Всего-то в трое суток – 13-е, 14-е и 15-е июля – уместились Сумы, Орел, Новороссийск, Северная Таврия, Каховка, Таганаш. Год с лишком. Из наших, считая меня, вернулось одиннадцать человек. Ровно столько же ушло из жизни, причем погибли они так, что об этом твердо известно: кто-нибудь видел мертвое тело или знает, где находится могила. Участь трех человек остается загадкой. Судьба еще двоих засекречена. Фамилия «Трефолев» вынырнула в списках белой эмиграции, там, где еще 12 июля 2005 года ее не было, да и быть не могло. Он скитался, женился, развелся, опять женился, опять развелся и умер в глухом одиночестве 21 августа 1931 года. На одном из белградских кладбищ стоит крест с его именем.
Придя домой и обнаружив в холодильнике початый круг свиной колбасы, помидоры, яйца, груши и убийственное количество картошки – там было не меньше трех килограммов! – я впал в ступор и долгое время разглядывал это великолепие, с трудом заставляя себя поверить в его реальность. Я съел чуть-чуть, и больше мне не понадобилось. Зато отоспался по-царски.
…Великая война отобрала у меня полжизни. Что теперь? Пригревает солнышко, воробьи купаются в пыли у самых ног, барышни ходят в таких нарядах, что глазам больно, над головой шумят листья. Посреди июльской роскоши я чувствую себя полураздавленным жуком! На фронте, всего сутки назад, я был солдатом, и у меня хватало сил драться, худо-бедно справляться с голодом, морозом и страхом, а тут все силы разом улетучились… Старик. В двадцать восемь лет – старик.

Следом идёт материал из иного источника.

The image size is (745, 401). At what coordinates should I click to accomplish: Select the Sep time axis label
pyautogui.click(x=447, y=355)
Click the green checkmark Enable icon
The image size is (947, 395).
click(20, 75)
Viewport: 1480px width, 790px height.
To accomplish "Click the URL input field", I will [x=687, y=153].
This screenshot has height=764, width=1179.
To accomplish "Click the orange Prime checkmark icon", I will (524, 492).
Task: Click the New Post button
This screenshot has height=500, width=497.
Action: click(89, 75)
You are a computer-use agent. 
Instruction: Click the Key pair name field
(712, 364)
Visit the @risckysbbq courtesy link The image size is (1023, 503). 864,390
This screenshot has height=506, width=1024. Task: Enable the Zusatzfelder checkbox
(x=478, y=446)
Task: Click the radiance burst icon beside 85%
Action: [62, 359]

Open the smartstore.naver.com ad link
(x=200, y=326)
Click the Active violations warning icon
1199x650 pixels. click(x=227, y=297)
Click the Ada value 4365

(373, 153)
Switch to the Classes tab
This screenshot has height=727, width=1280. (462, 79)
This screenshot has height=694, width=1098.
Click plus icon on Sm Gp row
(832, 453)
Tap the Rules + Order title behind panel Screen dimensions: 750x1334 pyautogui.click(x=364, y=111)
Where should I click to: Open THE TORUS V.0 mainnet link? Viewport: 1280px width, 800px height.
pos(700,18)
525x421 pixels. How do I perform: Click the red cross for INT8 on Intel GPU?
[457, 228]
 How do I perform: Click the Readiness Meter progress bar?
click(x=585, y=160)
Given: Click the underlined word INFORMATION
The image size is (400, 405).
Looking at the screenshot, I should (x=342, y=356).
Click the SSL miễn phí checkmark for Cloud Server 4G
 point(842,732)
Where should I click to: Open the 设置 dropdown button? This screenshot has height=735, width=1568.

Может быть, рассказать Жене правду?
Впрочем, отчего же быть мне стариком? Устал – да, очень устал. Покусал меня фронт – да, цапнул пару раз. Но ничего, завод еще не кончился. Надо только передохнуть и набраться сил. Еще осталось кое-что и для будущей жены, и для страны моей, в которой многое стоит изменить к лучшему. Каждая культура, рождаясь, содержит в себе мёд и яд. Она способна прожить тысячу лет, если кто-нибудь не всадит в ее тело топор задолго до назначенного срока. Есть люди, от рождения предназначенные развивать, вытаскивать наружу и предъявлять белому свету все медовое, что в ней есть. «Медовары». В век зрелости мёд этой культуры становится известен всему свету и своей сладостью, и своей особенной терпкостью. Каждая культура порождает один-единственный сорт меда, повторить его не в силах никто…Но помимо работы медоваров существует и другое предназначение: сдерживать яд, выжигать его, быть охранителем. Сторожем. Иначе век зрелости просто не наступит: яд все отравит, яд убьет культуру… Когда она входит в возраст творчества, важнее те, кто варит мёд, а когда юна или стара, важнее те, чья работа – истреблять яд. Под занавес военных мытарств я понял: мне на роду выпало быть сторожем. Там, в бурьянных полях войны, я служил охраной при изувеченной старухе, а здесь приставлен к младенцу. Когда-нибудь такие как я уйдут в тень, их роль исчерпается, им на смену придут медовары. А пока младенец должен выжить выжил.